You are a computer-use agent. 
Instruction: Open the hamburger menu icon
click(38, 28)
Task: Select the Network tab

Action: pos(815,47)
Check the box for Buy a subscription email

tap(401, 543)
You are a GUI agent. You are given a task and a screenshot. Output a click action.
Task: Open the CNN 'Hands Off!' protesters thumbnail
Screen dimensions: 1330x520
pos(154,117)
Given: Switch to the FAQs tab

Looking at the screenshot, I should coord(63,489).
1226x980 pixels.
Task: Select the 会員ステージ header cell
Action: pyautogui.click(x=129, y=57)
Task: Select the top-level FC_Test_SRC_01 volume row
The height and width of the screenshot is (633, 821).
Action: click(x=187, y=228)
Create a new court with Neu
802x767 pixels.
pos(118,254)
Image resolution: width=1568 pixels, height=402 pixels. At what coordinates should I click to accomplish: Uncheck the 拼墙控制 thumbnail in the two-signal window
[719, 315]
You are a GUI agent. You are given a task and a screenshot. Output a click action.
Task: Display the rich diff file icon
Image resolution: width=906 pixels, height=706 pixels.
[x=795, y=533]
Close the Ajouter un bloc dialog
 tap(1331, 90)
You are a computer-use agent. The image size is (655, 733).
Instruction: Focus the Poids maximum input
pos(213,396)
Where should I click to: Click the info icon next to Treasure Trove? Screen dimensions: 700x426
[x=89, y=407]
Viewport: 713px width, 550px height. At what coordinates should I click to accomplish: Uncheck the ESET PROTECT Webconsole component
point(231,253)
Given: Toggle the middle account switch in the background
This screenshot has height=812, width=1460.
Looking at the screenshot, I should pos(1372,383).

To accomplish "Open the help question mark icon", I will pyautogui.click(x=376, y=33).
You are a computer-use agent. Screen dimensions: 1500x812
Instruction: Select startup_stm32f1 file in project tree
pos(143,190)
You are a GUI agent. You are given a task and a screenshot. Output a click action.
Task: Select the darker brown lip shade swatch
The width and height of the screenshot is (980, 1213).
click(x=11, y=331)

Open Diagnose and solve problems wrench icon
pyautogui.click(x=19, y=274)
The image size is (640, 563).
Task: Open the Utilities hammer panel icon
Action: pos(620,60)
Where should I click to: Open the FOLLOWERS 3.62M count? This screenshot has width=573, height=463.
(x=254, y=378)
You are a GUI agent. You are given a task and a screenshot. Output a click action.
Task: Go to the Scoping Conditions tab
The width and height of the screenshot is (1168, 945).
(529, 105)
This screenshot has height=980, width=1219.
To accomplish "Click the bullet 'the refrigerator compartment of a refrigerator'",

## Aufgabenstellung
Tauschen Sie in sämtlichen Datensätzen oben „GUI agent“ gegen „interface agent“ aus und geben Sie die Zeilen sonst unverändert wieder.

## Ergebnis
You are a computer-use agent. 
Instruction: Open the hamburger menu icon
click(38, 28)
Task: Select the Network tab

Action: pos(815,47)
Check the box for Buy a subscription email

tap(401, 543)
You are a interface agent. You are given a task and a screenshot. Output a click action.
Task: Open the CNN 'Hands Off!' protesters thumbnail
Screen dimensions: 1330x520
pos(154,117)
Given: Switch to the FAQs tab

Looking at the screenshot, I should coord(63,489).
1226x980 pixels.
Task: Select the 会員ステージ header cell
Action: pyautogui.click(x=129, y=57)
Task: Select the top-level FC_Test_SRC_01 volume row
The height and width of the screenshot is (633, 821).
Action: click(x=187, y=228)
Create a new court with Neu
802x767 pixels.
pos(118,254)
Image resolution: width=1568 pixels, height=402 pixels. At what coordinates should I click to accomplish: Uncheck the 拼墙控制 thumbnail in the two-signal window
[719, 315]
You are a interface agent. You are given a task and a screenshot. Output a click action.
Task: Display the rich diff file icon
Image resolution: width=906 pixels, height=706 pixels.
[x=795, y=533]
Close the Ajouter un bloc dialog
 tap(1331, 90)
You are a computer-use agent. The image size is (655, 733).
Instruction: Focus the Poids maximum input
pos(213,396)
Where should I click to: Click the info icon next to Treasure Trove? Screen dimensions: 700x426
[x=89, y=407]
Viewport: 713px width, 550px height. At what coordinates should I click to accomplish: Uncheck the ESET PROTECT Webconsole component
point(231,253)
Given: Toggle the middle account switch in the background
This screenshot has height=812, width=1460.
Looking at the screenshot, I should pos(1372,383).

To accomplish "Open the help question mark icon", I will pyautogui.click(x=376, y=33).
You are a computer-use agent. Screen dimensions: 1500x812
Instruction: Select startup_stm32f1 file in project tree
pos(143,190)
You are a interface agent. You are given a task and a screenshot. Output a click action.
Task: Select the darker brown lip shade swatch
The width and height of the screenshot is (980, 1213).
click(x=11, y=331)

Open Diagnose and solve problems wrench icon
pyautogui.click(x=19, y=274)
The image size is (640, 563).
Task: Open the Utilities hammer panel icon
Action: pos(620,60)
Where should I click to: Open the FOLLOWERS 3.62M count? This screenshot has width=573, height=463.
(x=254, y=378)
You are a interface agent. You are given a task and a screenshot. Output a click action.
Task: Go to the Scoping Conditions tab
The width and height of the screenshot is (1168, 945).
(529, 105)
This screenshot has height=980, width=1219.
To accomplish "Click the bullet 'the refrigerator compartment of a refrigerator'",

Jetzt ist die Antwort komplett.